Firstly, I hope all has gone well with your grandaughter. My thoughts are with you

If you haven't already, do read my post Lada Owner's Club.

It's a tricky one, no doubt. But in the end the thing to always remember is that Nebraska is a wee girl first, who just happens to have DS.

Sometimes it's useful talking, or blogging, with other people who know what it's like trying to deal with a society that is ignorant or fearful of our children, but I feel wary about thinking I've somehow joined a "Downs Club".

Meg is a wee girl who has wee girl likes and dislikes, but she's as individual as any other 9 year old girl. We've tried to keep Barbie away from her, as we did with the older girls when they were young, as we don't think they set up a good role model for womanhood or feminitity.

I don't know about the dolls. I've never heard of anything like that, but then I haven't looked.

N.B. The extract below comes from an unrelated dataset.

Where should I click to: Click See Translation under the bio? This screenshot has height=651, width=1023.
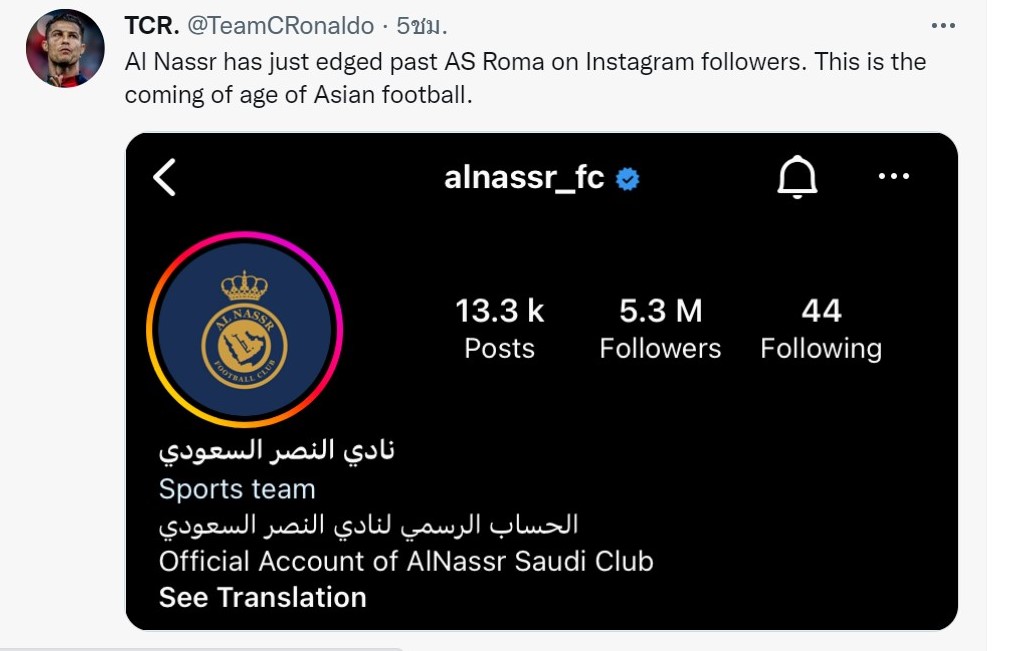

If I'm honest, I think I'd have to say I'd feel quite uncomfortable if Meg was to be given a DS doll. The reason for this is that it would indicate that the person who gave it is seeing the DS more than they are seeing the wee girl.

Does that make sense?

I can understand the well meaning aspect of it, but to me it's like sticking a label on her.

Your well-meaning friends actions would have horrified me for exactly the same reason.

Fine to bring your 9 year old daughter round to play with my 9 year old daughter, but to bring your DS kid round to play with my DS kid - that would be to show an attitude I don't share or care for.

I don't know if that helps or not.

mary.whitsell@virgin.net said...

You are singing my song: my sisters and I weren't allowed to have Barbies when we were kids; our mother felt that Barbies encouraged girls to be empty-headed clothes horses who wasted their parents' money on silliness. Our clothes were cheap and no-nonsense and were never too nice to keep us from getting them dirty.

I dressed both of my girls in hand-me-down overalls, and felt sorry for their little friends who were in such pretty clothes that they could not play freely for fear of messing them up. When I see little girls dressed in provocative hyper feminine clothes, I wonder what their parents are trying to do -- expose them to potential perverts? Get them married off before their 15th birthdays?

It just doesn't make sense: in the 'developed' world, one of the great advantages of living in this day and age is that children can actually have a childhood. And yet parents seem eager to bypass this -- to push their daughters into adulthood.

Kim Ayres said...

You're right Mary, childhood is over so quickly as it is. Why be so keen to push adulthood so early?